18/11/2008

Animales

Mientras me abalanzo sobre ella, tropiezo con los muebles y yo mismo acabo por perder el equilibrio y caer de bruces. Se me ha vuelto a escapar. Me escuece el labio. La sangre tiene un sabor metálico. ¿Cómo empezó esta persecución? Estábamos en el sofá, viendo un documental de animales. Ella permanece a cuatro patas junto al televisor, jadeando. Está acorralada.
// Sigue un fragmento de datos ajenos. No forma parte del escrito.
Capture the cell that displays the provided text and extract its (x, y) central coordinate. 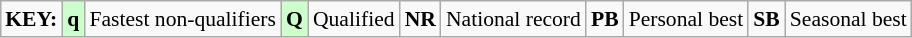
Q (294, 19)
Seasonal best (848, 19)
q (73, 19)
Fastest non-qualifiers (182, 19)
Qualified (354, 19)
SB (766, 19)
Personal best (686, 19)
NR (420, 19)
National record (514, 19)
KEY: (31, 19)
PB (605, 19)
Determine the (X, Y) coordinate at the center of the cell enclosing the given text.  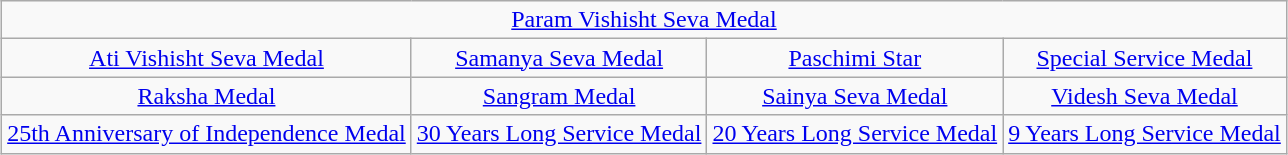
9 Years Long Service Medal (1145, 134)
25th Anniversary of Independence Medal (207, 134)
Sainya Seva Medal (855, 96)
Paschimi Star (855, 58)
Raksha Medal (207, 96)
20 Years Long Service Medal (855, 134)
Special Service Medal (1145, 58)
Videsh Seva Medal (1145, 96)
Ati Vishisht Seva Medal (207, 58)
30 Years Long Service Medal (559, 134)
Sangram Medal (559, 96)
Samanya Seva Medal (559, 58)
Param Vishisht Seva Medal (644, 20)
Return (x, y) of the center of cell containing provided text 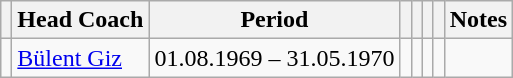
Head Coach (80, 20)
Period (274, 20)
Notes (478, 20)
Bülent Giz (80, 58)
01.08.1969 – 31.05.1970 (274, 58)
Pinpoint the cell where the given text exists, returning its (X, Y) midpoint coordinate. 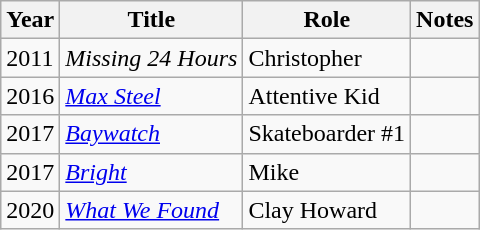
What We Found (152, 210)
Mike (327, 172)
Year (30, 20)
Baywatch (152, 134)
2011 (30, 58)
2016 (30, 96)
Clay Howard (327, 210)
Attentive Kid (327, 96)
Missing 24 Hours (152, 58)
Role (327, 20)
Skateboarder #1 (327, 134)
Notes (445, 20)
Title (152, 20)
Max Steel (152, 96)
Christopher (327, 58)
2020 (30, 210)
Bright (152, 172)
Find where the given text appears and provide that cell's center as [X, Y] coordinate. 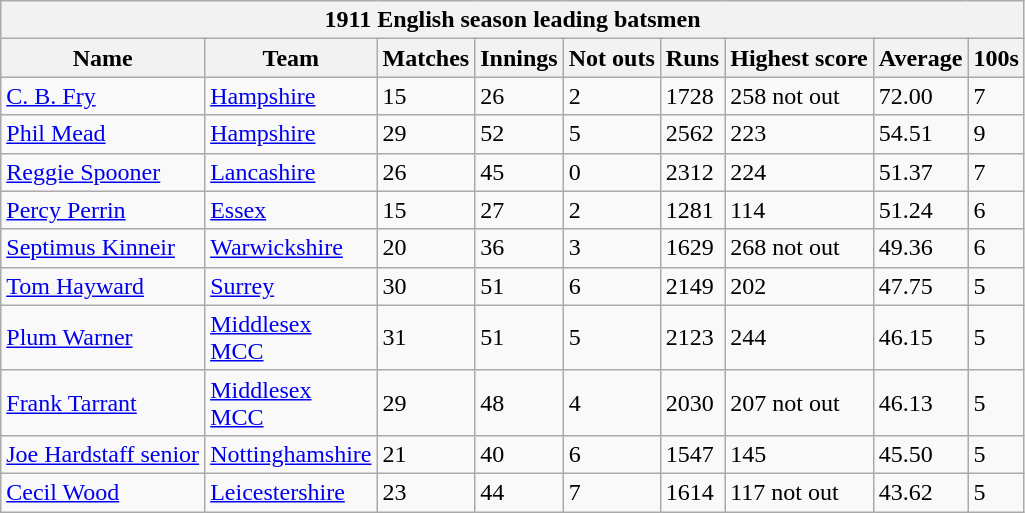
224 [800, 172]
2149 [692, 286]
Joe Hardstaff senior [103, 454]
Nottinghamshire [291, 454]
2030 [692, 402]
45 [519, 172]
Not outs [612, 58]
114 [800, 210]
20 [426, 248]
54.51 [920, 134]
30 [426, 286]
Tom Hayward [103, 286]
Frank Tarrant [103, 402]
Lancashire [291, 172]
258 not out [800, 96]
Surrey [291, 286]
3 [612, 248]
Leicestershire [291, 492]
117 not out [800, 492]
Highest score [800, 58]
45.50 [920, 454]
Essex [291, 210]
43.62 [920, 492]
31 [426, 338]
36 [519, 248]
Plum Warner [103, 338]
100s [996, 58]
244 [800, 338]
0 [612, 172]
C. B. Fry [103, 96]
52 [519, 134]
Septimus Kinneir [103, 248]
1629 [692, 248]
1281 [692, 210]
49.36 [920, 248]
1728 [692, 96]
Reggie Spooner [103, 172]
Average [920, 58]
2312 [692, 172]
268 not out [800, 248]
51.24 [920, 210]
51.37 [920, 172]
Name [103, 58]
2123 [692, 338]
223 [800, 134]
47.75 [920, 286]
Cecil Wood [103, 492]
207 not out [800, 402]
9 [996, 134]
Phil Mead [103, 134]
2562 [692, 134]
202 [800, 286]
44 [519, 492]
Innings [519, 58]
1614 [692, 492]
21 [426, 454]
Warwickshire [291, 248]
40 [519, 454]
145 [800, 454]
46.13 [920, 402]
1911 English season leading batsmen [513, 20]
Matches [426, 58]
4 [612, 402]
27 [519, 210]
46.15 [920, 338]
Team [291, 58]
1547 [692, 454]
72.00 [920, 96]
48 [519, 402]
23 [426, 492]
Runs [692, 58]
Percy Perrin [103, 210]
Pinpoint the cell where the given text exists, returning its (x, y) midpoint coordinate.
Sin quitarle ojo, avanzo despacio hasta situarme a la distancia de un salto. Ella se yergue como una esfinge, enseña los dientes, arquea la espalda, gruñe. Quizás su huida obedecía a una estrategia de cazador. Ambos nos movemos en círculos antes del inminente choque.

3 comentaris:

Raúl dijo...

Buen micro. Entiendo que lo has presentado al concurso. Si es así, suerte.

Carlos Arnal dijo...

Gracias, a ver si hay suertecilla.

Prometo visitar tu blog con calma y una taza de café, cuando pueda disponer de mi tiempo. Acabo de cambiar de trabajo y ando descolocado...

Un saludo

Arilena dijo...

¡Pues el tuyo me encanta también!
Es perfecta la imagen de los dos actuando como animales. De hecho, se ven como animales, sin dejar de ser personas en todo momento. Nada, nada, mucha suerte y a por ese minutillo de gloria. Yo la verdad es que este año es el primero que mando así que sería mucha casualidad.